Copy every line of the listing that holds the string "Select".
• • • •
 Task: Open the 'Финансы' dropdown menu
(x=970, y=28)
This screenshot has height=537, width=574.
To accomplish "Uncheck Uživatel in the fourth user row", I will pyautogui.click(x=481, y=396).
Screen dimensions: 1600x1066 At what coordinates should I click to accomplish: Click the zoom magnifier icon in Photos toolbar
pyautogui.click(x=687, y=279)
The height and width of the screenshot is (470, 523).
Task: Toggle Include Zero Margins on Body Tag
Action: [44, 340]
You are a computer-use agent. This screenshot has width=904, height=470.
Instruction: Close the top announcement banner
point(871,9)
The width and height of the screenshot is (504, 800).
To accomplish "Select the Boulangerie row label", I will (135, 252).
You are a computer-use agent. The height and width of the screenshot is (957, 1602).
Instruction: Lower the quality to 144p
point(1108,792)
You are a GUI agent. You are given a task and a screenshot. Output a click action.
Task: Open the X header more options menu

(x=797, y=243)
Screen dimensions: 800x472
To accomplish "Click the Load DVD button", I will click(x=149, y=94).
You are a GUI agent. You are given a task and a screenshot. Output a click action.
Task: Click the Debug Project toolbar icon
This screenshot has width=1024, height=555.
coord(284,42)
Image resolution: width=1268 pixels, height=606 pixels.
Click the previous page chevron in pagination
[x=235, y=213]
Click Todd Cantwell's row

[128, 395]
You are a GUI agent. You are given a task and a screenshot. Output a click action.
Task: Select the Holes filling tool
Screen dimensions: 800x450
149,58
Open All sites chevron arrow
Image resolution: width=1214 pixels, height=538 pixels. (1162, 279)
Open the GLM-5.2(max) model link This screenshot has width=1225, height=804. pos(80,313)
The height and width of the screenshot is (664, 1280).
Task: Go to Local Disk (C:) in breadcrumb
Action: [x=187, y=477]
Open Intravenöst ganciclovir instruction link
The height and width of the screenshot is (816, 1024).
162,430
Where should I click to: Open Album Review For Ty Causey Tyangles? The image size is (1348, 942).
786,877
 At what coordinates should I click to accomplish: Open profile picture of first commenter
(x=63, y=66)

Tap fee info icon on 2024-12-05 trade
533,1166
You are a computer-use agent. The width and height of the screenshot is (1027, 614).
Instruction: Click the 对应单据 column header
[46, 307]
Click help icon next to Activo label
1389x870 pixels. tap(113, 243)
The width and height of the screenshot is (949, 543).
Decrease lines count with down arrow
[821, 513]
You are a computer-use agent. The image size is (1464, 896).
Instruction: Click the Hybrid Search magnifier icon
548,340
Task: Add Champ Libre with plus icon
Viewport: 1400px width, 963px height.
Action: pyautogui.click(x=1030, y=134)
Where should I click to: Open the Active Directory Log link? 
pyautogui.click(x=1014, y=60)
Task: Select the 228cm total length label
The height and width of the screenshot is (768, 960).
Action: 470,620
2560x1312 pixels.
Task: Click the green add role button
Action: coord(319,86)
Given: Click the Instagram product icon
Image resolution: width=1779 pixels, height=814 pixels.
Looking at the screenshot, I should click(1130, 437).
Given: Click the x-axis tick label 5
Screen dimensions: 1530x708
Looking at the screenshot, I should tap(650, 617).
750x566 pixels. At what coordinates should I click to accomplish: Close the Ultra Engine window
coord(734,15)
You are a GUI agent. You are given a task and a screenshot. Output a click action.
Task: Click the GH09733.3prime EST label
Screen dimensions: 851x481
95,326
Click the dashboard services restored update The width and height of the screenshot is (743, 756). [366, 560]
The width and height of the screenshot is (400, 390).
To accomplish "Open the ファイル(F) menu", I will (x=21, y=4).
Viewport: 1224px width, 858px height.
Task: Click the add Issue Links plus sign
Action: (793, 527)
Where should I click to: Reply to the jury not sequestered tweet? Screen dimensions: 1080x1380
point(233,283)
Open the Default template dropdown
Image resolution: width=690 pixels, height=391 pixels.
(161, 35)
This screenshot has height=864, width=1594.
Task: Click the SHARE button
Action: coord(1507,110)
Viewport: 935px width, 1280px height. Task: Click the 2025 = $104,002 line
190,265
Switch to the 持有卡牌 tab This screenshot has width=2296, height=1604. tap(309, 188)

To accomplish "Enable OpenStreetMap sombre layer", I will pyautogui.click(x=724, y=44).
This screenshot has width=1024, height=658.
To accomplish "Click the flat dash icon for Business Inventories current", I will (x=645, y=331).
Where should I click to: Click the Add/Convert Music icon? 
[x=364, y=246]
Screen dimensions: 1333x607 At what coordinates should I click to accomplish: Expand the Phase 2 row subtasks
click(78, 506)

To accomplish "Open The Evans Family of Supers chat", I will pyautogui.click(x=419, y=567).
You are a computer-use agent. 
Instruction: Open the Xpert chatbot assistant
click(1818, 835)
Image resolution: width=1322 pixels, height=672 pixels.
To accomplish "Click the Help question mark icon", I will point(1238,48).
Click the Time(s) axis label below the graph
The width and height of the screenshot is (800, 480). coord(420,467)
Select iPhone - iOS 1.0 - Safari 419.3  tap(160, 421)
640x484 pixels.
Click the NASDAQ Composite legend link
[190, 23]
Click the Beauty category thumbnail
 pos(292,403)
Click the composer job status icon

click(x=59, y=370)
• • • •
**Answer space:**
To accomplish "Select the Boulangerie row label", I will (135, 252).
Task: Select the Holes filling tool
Task: Select the 228cm total length label
Select iPhone - iOS 1.0 - Safari 419.3  tap(160, 421)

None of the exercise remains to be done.